I did a little cleaning tonight and came across my "treasure box"--stuff I have collected over the years, and for whatever reason I couldn't bear to throw away. I haven't gone through it in a long time, and it was cool. It's not a very big box, and it is an assortment of this and that--photos, notes, reports, test scores, and other things.
Here are some things I found and learned:
The first and only addition of "Kelly's Fantastic Journal" that was written when I was in 5th grade. It was an Enquirer like magazine with some pretty sensational stories and a Dear Abby like column. I was not very good at giving advice. My "advice" to a person complaining about their weight and wondering what to do about it: "don't look at your scale or lose weight." Apparently I always liked to write, but never took myself serious. I know I never considered it something I would do for a living until I hit my 30s.
I was thin in High School. This came as a surprise to me, because I always considered myself fat. When I looked at those pictures today, I saw something different for the first time. How weird is that? My whole life I thought I was fat when I actually wasn't. Maybe if I can change that perception, I can change the way I look at things now.
I( thought I did great on my S.A.T tests. I did not do as well as I thought I did, and my verbal scores sucked. I did much better in math. Is that OK for a writer? According to the tests, I also scored below average in mechanical and music--I think it was an opinion part of the test. Nothing has changed there.
My first choice as a college major was Psychology, and I wanted to get a Doctorate Degree. My second choice surprised me, because I completely forgot about it. I wanted to be a Fashion Designer. That is totally shocking to me now, because a Fashion Queen I am not. At all. Period.
My choices for colleges were Drexel in Philadelphia, Penn State, and the University of California, Los Angeles. I didn't get to any of them. Bummer. Especially the California one.
I found some old letters, and the last known addresses of two former Pen Pals. One was from Israel and the other one was from Beverly Hills, CA (but she was originally from Israel). I visited the CA one when I was fourteen. I flew by myself all the way from Philadelphia to LAX alone when I was fourteen (1982), with a lay over in Dallas/Fort Worth. Was my mother nuts for letting me do this? I didn't think so then, but now that I have two fourteen year old girls, I think yes. There is no way my girls would be allowed to do this. My how times have changed. I wonder though if I can still get in touch with my Pen Pals. That would be fun to find out what they are up to now.
I loved to draw way back when, and I did well on my projects. All the reports I saved were quite colorful. I loved markers. My drawing skills weren't as good as I remember though. The important think though was the teacher didn't seem to notice. Teachers loved my art work until 10th grade.
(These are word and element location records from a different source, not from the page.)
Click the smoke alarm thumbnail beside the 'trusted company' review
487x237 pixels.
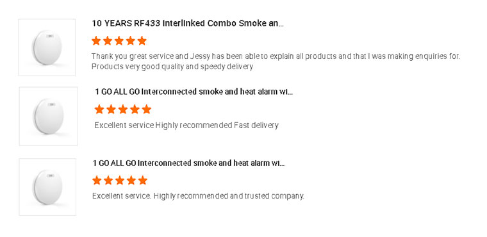(47, 187)
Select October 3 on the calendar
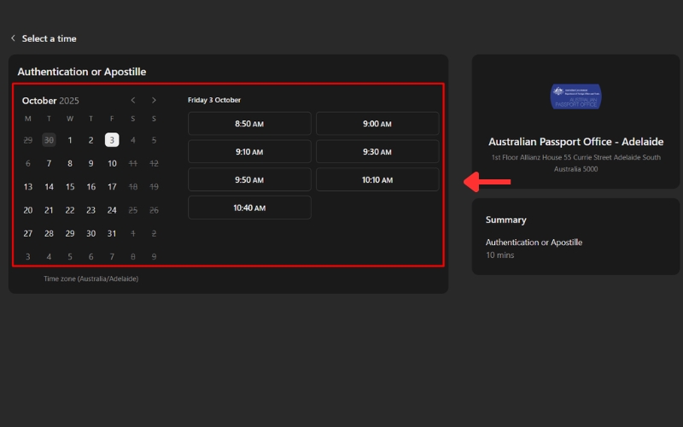The image size is (683, 427). tap(112, 140)
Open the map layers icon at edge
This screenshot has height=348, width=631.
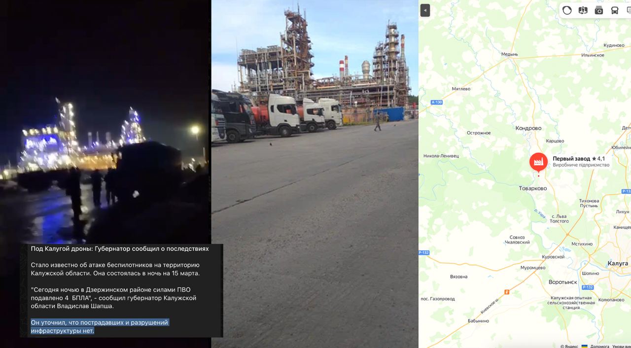[629, 10]
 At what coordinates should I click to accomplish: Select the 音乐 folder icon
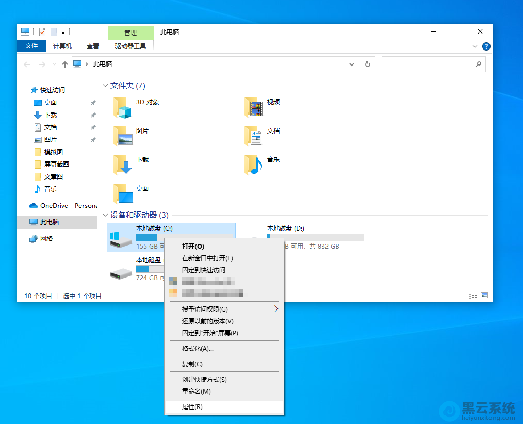pos(254,165)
That's when I quit art because the teacher said something about my skills (or lack of).
If I had a choice of plain white paper or any other color I chose color.
Typewritten papers are not nearly as pretty as ones done on a computer--and my typing skills were no so good. Can we say white out?
I am so glad I save these silly things. It is fun to revisit the past and remember and be reminded of the person you once were, after all that is a big part of the person you are now.